In Your Midst
A Saint in the Family
March 2005

Sister Anne with Father Solanus Casey, September 1948.

Father Solanus Casey was my great-uncle, my grandfather’s brother and the sixth of the sixteen Casey children. Growing up we heard amazing stories about him. When people would ask for his prayers, those prayers were often answered in a phenomenal way. Children who couldn’t walk, walked; someone dying of cancer, didn’t… at other times someone came to him sick and Solanus would simply tell them God was ready to welcome them home.

I first met him in 1945 when I was fifteen. My three priest uncles (Monsignor Ed, Father Maurice, and Father Solanus) came west for my cousin Father John McCluskey’s first Mass at old Sacred Heart Parish in Seattle. The family gathered from all over, north south, east, and west. After the Mass, over a hundred family members came to a picnic at our home on the lake in Bellevue. Father Solanus and his two priest brothers were a big part of it. I remember watching Father Solanus and thinking, for such a holy person, he’s so ordinary. That really struck me! He played ball, went boat riding, sang and told stories with us.

My dad had a recorder for making records, old 78 rpm’s, and whenever we had a gathering he would get everybody to say something and he’d record it. So part of that afternoon was spent making records. Father Solanus talked, told a couple of stories, and played his violin. As it happened, this is the only recording the Capuchins have of his voice—or his violin!

I met him again in 1948. As a graduation gift, I went to the Midwest for my first canoe trip, then on to Chicago to visit my aunt. She, her two boys and I went to Huntington, Indiana where Solanus was at the time. We had several wonderful visits, and spending the night at the monastery was an added bonus.

I was battling with my vocation at the time and I thought, “Ah! Father Solanus knows these things, I’m going to ask him.” So I talked to him about it. “You know, I don’t know if I should enter or not.” He looked at me, smiled, and said, “That’s between you and God.” I was disappointed because I had to make my own decision!
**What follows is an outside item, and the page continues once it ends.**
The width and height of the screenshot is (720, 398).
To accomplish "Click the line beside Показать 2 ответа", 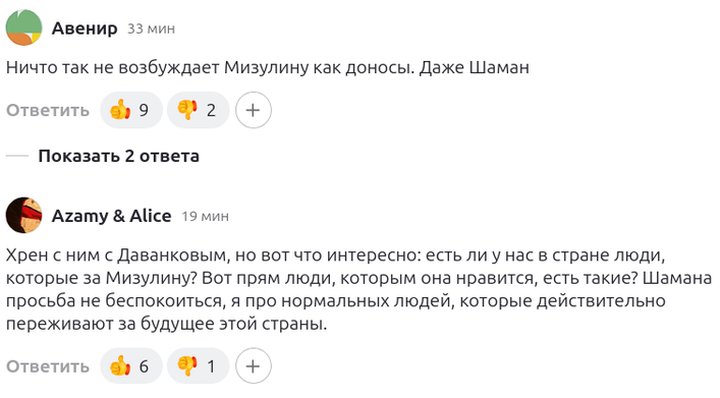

Father Solanus died in 1957. The family members who were able to go to the funeral came back with stories of 20,000 people lined up outside the mortuary to pay their respects... truly extraordinary!

In July 1987, as part of the process towards canonization, the Vatican asked that the body be exhumed for identification purposes. I was asked to be one of two family members to go to Detroit and witness this. The exhumation was an awesome experience. When the casket was opened, the lining was in tatters, it looked like cobwebs, but there he was, lying there, totally recognizable. His habit was in shreds but he was not. That in itself is not indicative of sanctity, but everyone present was awestruck.

Father Solanus was a man who lived beyond his time. He was ecumenical at a time when the word was hardly known. He worked with Jewish, Muslim, Protestants, all groups of people. He related well to the rich and the poor. He started a soup kitchen which today serves 6,000 meals a day! He always taught people to thank God for the good things they have already received, and to thank God ahead of time for the gifts they hoped to receive. He was truly a man of God.

Sister Anne Herkenrath, snjm, is the Pastoral Care Minister at St. James Cathedral and the grand-niece of Venerable Solanus Casey.